When I first started building Picmal, a simple image converter for macOS, the App Store was the obvious destination. That changed quickly.

After paying for the Apple Developer license and getting my first version ready, I hit an unexpected wall: every time users tried to save an image, a permission dialog appeared. It was intrusive and ruined the experience. The cause? Apple’s sandbox restrictions.

The only way around it was to skip the App Store entirely and distribute the app independently.

But before that, some context. I built Picmal because I was tired of the same ritual every time I needed to convert an image: open a browser, find an online converter, upload the file, wait for it to process on some server, download the result. I wanted something that ran locally and didn’t involve a browser tab.

So I decided to make it native, even though I had never built a fully native app before. That was challenge number one. Challenge number two was finding a smooth way to share it without the App Store.

After some research, I discovered Gumroad. It turned out to be the simplest way to sell and distribute my app directly. Here’s how I did it:

Step 1: Build and Export the App from Xcode

Once your app is ready for release, do the following:

Xcode direct distribution option for exporting macOS app outside App Store

  1. In Xcode, go to Product > Archive. Select the method “Direct distribution”.
  2. Wait until the build status shows “Ready for Distribution”.
  3. Click on “Export” and you will export the .app file.

Xcode export dialog showing app ready for distribution

Step 2: Create a DMG Installer

Shipping a bare .app file feels unfinished. I used create-dmg, a CLI tool by Sindre Sorhus that produces a proper DMG with an Applications folder shortcut and a clean layout:

# Install create-dmg if you haven't already
brew install create-dmg
# Create the DMG installer
create-dmg \
--volname "Your App Name" \
--window-pos 200 120 \
--window-size 600 300 \
--icon-size 100 \
--icon "YourApp.app" 175 120 \
--hide-extension "YourApp.app" \
--app-drop-link 425 120 \
"YourApp.dmg" \
"source_folder/"

Terminal output showing create-dmg tool generating a DMG installer for macOS app

You’ll have a DMG, but it’s not ready yet. Without notarization, macOS will block it with this lovely warning:

macOS security warning dialog showing malware detection for unsigned app

Step 3: Notarize DMG installer

Save a credentials profile first, so you don’t have to dig up passwords every time you release an update:

xcrun notarytool store-credentials --apple-id "your-email@example.com" \
--team-id "YOUR_TEAM_ID_HERE" \
--password "your-app-specific-password" \
your-app-profile

Note: The password you use here must be an app-specific password generated from your Apple ID account. Regular Apple ID passwords will not work for notarization. If you haven’t created one before, follow Apple’s instructions to generate an app-specific password for use with notarytool.

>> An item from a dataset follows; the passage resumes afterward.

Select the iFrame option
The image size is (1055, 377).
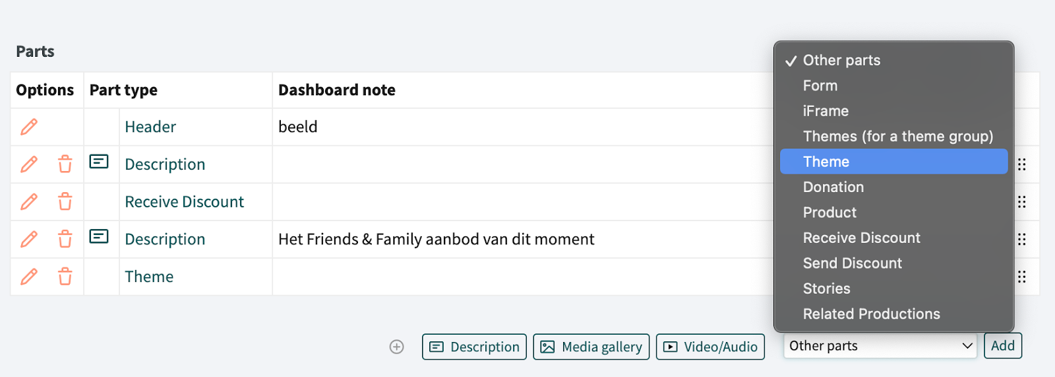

After creating the profile you need to notarize the DMG file with your newly created profile:

xcrun notarytool submit YourApp.dmg --keychain-profile "your-app-profile" --wait

Now you need to staple the DMG:

xcrun stapler staple YourApp.dmg

Verify the notarization worked:

spctl --assess --type open --context context:primary-signature -v YourApp.dmg
# Expected output:
# YourApp.dmg: accepted
# source=Notarized Developer ID

If the output says accepted, you’re done. Upload the DMG to Gumroad (or wherever you sell) and start shipping.